** begin Data **

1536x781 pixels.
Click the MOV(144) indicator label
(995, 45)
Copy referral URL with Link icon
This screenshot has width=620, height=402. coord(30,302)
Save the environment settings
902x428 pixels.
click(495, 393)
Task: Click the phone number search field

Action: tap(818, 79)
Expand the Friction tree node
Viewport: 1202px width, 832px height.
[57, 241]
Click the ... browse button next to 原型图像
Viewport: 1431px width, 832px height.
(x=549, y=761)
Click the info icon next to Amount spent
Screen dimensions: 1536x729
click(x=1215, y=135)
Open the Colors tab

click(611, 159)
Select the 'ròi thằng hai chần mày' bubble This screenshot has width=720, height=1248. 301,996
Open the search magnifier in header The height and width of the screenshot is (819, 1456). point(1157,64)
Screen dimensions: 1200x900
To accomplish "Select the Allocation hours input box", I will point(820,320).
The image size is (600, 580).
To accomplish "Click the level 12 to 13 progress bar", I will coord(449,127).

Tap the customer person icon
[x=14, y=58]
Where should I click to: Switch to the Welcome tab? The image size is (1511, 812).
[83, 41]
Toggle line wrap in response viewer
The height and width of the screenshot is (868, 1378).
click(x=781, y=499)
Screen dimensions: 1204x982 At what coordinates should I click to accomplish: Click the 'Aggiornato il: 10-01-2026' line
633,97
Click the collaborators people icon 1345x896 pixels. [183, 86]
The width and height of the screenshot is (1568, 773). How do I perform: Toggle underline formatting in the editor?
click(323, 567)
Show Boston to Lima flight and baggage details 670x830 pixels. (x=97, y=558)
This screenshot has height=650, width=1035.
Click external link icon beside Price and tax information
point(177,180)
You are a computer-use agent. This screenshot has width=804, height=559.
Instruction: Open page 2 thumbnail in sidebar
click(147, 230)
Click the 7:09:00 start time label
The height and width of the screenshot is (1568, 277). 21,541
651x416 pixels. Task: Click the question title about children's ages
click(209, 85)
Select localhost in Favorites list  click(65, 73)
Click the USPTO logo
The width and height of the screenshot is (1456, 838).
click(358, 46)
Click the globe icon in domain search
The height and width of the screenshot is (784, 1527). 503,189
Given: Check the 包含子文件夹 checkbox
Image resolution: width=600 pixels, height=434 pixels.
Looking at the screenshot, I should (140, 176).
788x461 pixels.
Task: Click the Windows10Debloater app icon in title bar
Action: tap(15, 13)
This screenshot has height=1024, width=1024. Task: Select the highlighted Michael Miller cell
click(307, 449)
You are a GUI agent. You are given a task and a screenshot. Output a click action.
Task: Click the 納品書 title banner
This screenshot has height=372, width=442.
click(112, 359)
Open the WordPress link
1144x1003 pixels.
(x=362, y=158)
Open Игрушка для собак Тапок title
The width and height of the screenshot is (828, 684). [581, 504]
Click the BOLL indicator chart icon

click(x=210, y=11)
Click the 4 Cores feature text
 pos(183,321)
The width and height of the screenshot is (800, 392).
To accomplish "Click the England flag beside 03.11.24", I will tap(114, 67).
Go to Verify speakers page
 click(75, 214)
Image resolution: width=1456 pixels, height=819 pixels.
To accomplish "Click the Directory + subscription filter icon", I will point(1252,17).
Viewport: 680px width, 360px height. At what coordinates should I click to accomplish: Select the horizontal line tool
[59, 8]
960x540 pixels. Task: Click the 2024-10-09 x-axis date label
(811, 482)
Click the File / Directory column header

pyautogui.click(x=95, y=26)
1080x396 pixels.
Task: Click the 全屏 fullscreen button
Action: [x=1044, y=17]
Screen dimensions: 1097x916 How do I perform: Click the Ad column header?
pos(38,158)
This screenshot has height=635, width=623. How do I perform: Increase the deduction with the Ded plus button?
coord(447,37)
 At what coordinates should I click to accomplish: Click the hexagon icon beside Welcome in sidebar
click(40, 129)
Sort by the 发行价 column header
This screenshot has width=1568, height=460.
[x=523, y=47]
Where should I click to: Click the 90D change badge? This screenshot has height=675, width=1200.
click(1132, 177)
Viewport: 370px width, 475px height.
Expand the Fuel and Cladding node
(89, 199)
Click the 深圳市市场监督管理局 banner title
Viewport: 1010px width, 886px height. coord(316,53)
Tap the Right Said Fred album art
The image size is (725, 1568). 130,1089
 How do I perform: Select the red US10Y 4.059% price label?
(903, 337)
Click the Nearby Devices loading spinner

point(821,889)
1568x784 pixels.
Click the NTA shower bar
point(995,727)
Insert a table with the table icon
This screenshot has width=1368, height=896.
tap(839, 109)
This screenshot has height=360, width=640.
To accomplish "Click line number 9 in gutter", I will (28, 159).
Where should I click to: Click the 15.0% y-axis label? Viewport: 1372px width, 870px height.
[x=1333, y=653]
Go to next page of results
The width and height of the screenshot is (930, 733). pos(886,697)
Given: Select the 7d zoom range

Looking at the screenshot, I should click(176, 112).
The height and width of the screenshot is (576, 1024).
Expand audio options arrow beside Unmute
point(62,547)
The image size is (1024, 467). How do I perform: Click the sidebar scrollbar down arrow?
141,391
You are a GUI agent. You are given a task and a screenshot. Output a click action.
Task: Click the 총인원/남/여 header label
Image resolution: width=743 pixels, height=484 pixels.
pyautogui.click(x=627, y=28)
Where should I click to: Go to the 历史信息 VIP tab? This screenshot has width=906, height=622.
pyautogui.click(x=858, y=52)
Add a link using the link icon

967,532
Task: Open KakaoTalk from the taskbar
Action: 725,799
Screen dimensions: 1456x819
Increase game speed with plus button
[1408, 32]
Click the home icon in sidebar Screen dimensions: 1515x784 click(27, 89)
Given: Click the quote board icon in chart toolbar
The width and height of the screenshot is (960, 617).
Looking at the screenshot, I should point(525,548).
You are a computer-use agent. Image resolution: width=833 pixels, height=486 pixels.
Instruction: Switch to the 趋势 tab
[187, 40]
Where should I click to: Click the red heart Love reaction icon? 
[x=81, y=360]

** end Data **

● **Instruction**:
Rewrite all of the lines above as a Markdown table with two columns, Row and Line, where Row numbers each line in order and Line holds its text. Leave out the blank lines.

● **Exercise answer**:
| Row | Line |
|---|---|
| 1 | 1536x781 pixels. |
| 2 | Click the MOV(144) indicator label |
| 3 | (995, 45) |
| 4 | Copy referral URL with Link icon |
| 5 | This screenshot has width=620, height=402. coord(30,302) |
| 6 | Save the environment settings |
| 7 | 902x428 pixels. |
| 8 | click(495, 393) |
| 9 | Task: Click the phone number search field |
| 10 | Action: tap(818, 79) |
| 11 | Expand the Friction tree node |
| 12 | Viewport: 1202px width, 832px height. |
| 13 | [57, 241] |
| 14 | Click the ... browse button next to 原型图像 |
| 15 | Viewport: 1431px width, 832px height. |
| 16 | (x=549, y=761) |
| 17 | Click the info icon next to Amount spent |
| 18 | Screen dimensions: 1536x729 |
| 19 | click(x=1215, y=135) |
| 20 | Open the Colors tab |
| 21 | click(611, 159) |
| 22 | Select the 'ròi thằng hai chần mày' bubble This screenshot has width=720, height=1248. 301,996 |
| 23 | Open the search magnifier in header The height and width of the screenshot is (819, 1456). point(1157,64) |
| 24 | Screen dimensions: 1200x900 |
| 25 | To accomplish "Select the Allocation hours input box", I will point(820,320). |
| 26 | The image size is (600, 580). |
| 27 | To accomplish "Click the level 12 to 13 progress bar", I will coord(449,127). |
| 28 | Tap the customer person icon |
| 29 | [x=14, y=58] |
| 30 | Where should I click to: Switch to the Welcome tab? The image size is (1511, 812). |
| 31 | [83, 41] |
| 32 | Toggle line wrap in response viewer |
| 33 | The height and width of the screenshot is (868, 1378). |
| 34 | click(x=781, y=499) |
| 35 | Screen dimensions: 1204x982 At what coordinates should I click to accomplish: Click the 'Aggiornato il: 10-01-2026' line |
| 36 | 633,97 |
| 37 | Click the collaborators people icon 1345x896 pixels. [183, 86] |
| 38 | The width and height of the screenshot is (1568, 773). How do I perform: Toggle underline formatting in the editor? |
| 39 | click(323, 567) |
| 40 | Show Boston to Lima flight and baggage details 670x830 pixels. (x=97, y=558) |
| 41 | This screenshot has height=650, width=1035. |
| 42 | Click external link icon beside Price and tax information |
| 43 | point(177,180) |
| 44 | You are a computer-use agent. This screenshot has width=804, height=559. |
| 45 | Instruction: Open page 2 thumbnail in sidebar |
| 46 | click(147, 230) |
| 47 | Click the 7:09:00 start time label |
| 48 | The height and width of the screenshot is (1568, 277). 21,541 |
| 49 | 651x416 pixels. Task: Click the question title about children's ages |
| 50 | click(209, 85) |
| 51 | Select localhost in Favorites list  click(65, 73) |
| 52 | Click the USPTO logo |
| 53 | The width and height of the screenshot is (1456, 838). |
| 54 | click(358, 46) |
| 55 | Click the globe icon in domain search |
| 56 | The height and width of the screenshot is (784, 1527). 503,189 |
| 57 | Given: Check the 包含子文件夹 checkbox |
| 58 | Image resolution: width=600 pixels, height=434 pixels. |
| 59 | Looking at the screenshot, I should (140, 176). |
| 60 | 788x461 pixels. |
| 61 | Task: Click the Windows10Debloater app icon in title bar |
| 62 | Action: tap(15, 13) |
| 63 | This screenshot has height=1024, width=1024. Task: Select the highlighted Michael Miller cell |
| 64 | click(307, 449) |
| 65 | You are a GUI agent. You are given a task and a screenshot. Output a click action. |
| 66 | Task: Click the 納品書 title banner |
| 67 | This screenshot has height=372, width=442. |
| 68 | click(112, 359) |
| 69 | Open the WordPress link |
| 70 | 1144x1003 pixels. |
| 71 | (x=362, y=158) |
| 72 | Open Игрушка для собак Тапок title |
| 73 | The width and height of the screenshot is (828, 684). [581, 504] |
| 74 | Click the BOLL indicator chart icon |
| 75 | click(x=210, y=11) |
| 76 | Click the 4 Cores feature text |
| 77 |  pos(183,321) |
| 78 | The width and height of the screenshot is (800, 392). |
| 79 | To accomplish "Click the England flag beside 03.11.24", I will tap(114, 67). |
| 80 | Go to Verify speakers page |
| 81 |  click(75, 214) |
| 82 | Image resolution: width=1456 pixels, height=819 pixels. |
| 83 | To accomplish "Click the Directory + subscription filter icon", I will point(1252,17). |
| 84 | Viewport: 680px width, 360px height. At what coordinates should I click to accomplish: Select the horizontal line tool |
| 85 | [59, 8] |
| 86 | 960x540 pixels. Task: Click the 2024-10-09 x-axis date label |
| 87 | (811, 482) |
| 88 | Click the File / Directory column header |
| 89 | pyautogui.click(x=95, y=26) |
| 90 | 1080x396 pixels. |
| 91 | Task: Click the 全屏 fullscreen button |
| 92 | Action: [x=1044, y=17] |
| 93 | Screen dimensions: 1097x916 How do I perform: Click the Ad column header? |
| 94 | pos(38,158) |
| 95 | This screenshot has height=635, width=623. How do I perform: Increase the deduction with the Ded plus button? |
| 96 | coord(447,37) |
| 97 |  At what coordinates should I click to accomplish: Click the hexagon icon beside Welcome in sidebar |
| 98 | click(40, 129) |
| 99 | Sort by the 发行价 column header |
| 100 | This screenshot has width=1568, height=460. |
| 101 | [x=523, y=47] |
| 102 | Where should I click to: Click the 90D change badge? This screenshot has height=675, width=1200. |
| 103 | click(1132, 177) |
| 104 | Viewport: 370px width, 475px height. |
| 105 | Expand the Fuel and Cladding node |
| 106 | (89, 199) |
| 107 | Click the 深圳市市场监督管理局 banner title |
| 108 | Viewport: 1010px width, 886px height. coord(316,53) |
| 109 | Tap the Right Said Fred album art |
| 110 | The image size is (725, 1568). 130,1089 |
| 111 |  How do I perform: Select the red US10Y 4.059% price label? |
| 112 | (903, 337) |
| 113 | Click the Nearby Devices loading spinner |
| 114 | point(821,889) |
| 115 | 1568x784 pixels. |
| 116 | Click the NTA shower bar |
| 117 | point(995,727) |
| 118 | Insert a table with the table icon |
| 119 | This screenshot has width=1368, height=896. |
| 120 | tap(839, 109) |
| 121 | This screenshot has height=360, width=640. |
| 122 | To accomplish "Click line number 9 in gutter", I will (28, 159). |
| 123 | Where should I click to: Click the 15.0% y-axis label? Viewport: 1372px width, 870px height. |
| 124 | [x=1333, y=653] |
| 125 | Go to next page of results |
| 126 | The width and height of the screenshot is (930, 733). pos(886,697) |
| 127 | Given: Select the 7d zoom range |
| 128 | Looking at the screenshot, I should click(176, 112). |
| 129 | The height and width of the screenshot is (576, 1024). |
| 130 | Expand audio options arrow beside Unmute |
| 131 | point(62,547) |
| 132 | The image size is (1024, 467). How do I perform: Click the sidebar scrollbar down arrow? |
| 133 | 141,391 |
| 134 | You are a GUI agent. You are given a task and a screenshot. Output a click action. |
| 135 | Task: Click the 총인원/남/여 header label |
| 136 | Image resolution: width=743 pixels, height=484 pixels. |
| 137 | pyautogui.click(x=627, y=28) |
| 138 | Where should I click to: Go to the 历史信息 VIP tab? This screenshot has width=906, height=622. |
| 139 | pyautogui.click(x=858, y=52) |
| 140 | Add a link using the link icon |
| 141 | 967,532 |
| 142 | Task: Open KakaoTalk from the taskbar |
| 143 | Action: 725,799 |
| 144 | Screen dimensions: 1456x819 |
| 145 | Increase game speed with plus button |
| 146 | [1408, 32] |
| 147 | Click the home icon in sidebar Screen dimensions: 1515x784 click(27, 89) |
| 148 | Given: Click the quote board icon in chart toolbar |
| 149 | The width and height of the screenshot is (960, 617). |
| 150 | Looking at the screenshot, I should point(525,548). |
| 151 | You are a computer-use agent. Image resolution: width=833 pixels, height=486 pixels. |
| 152 | Instruction: Switch to the 趋势 tab |
| 153 | [187, 40] |
| 154 | Where should I click to: Click the red heart Love reaction icon?  |
| 155 | [x=81, y=360] |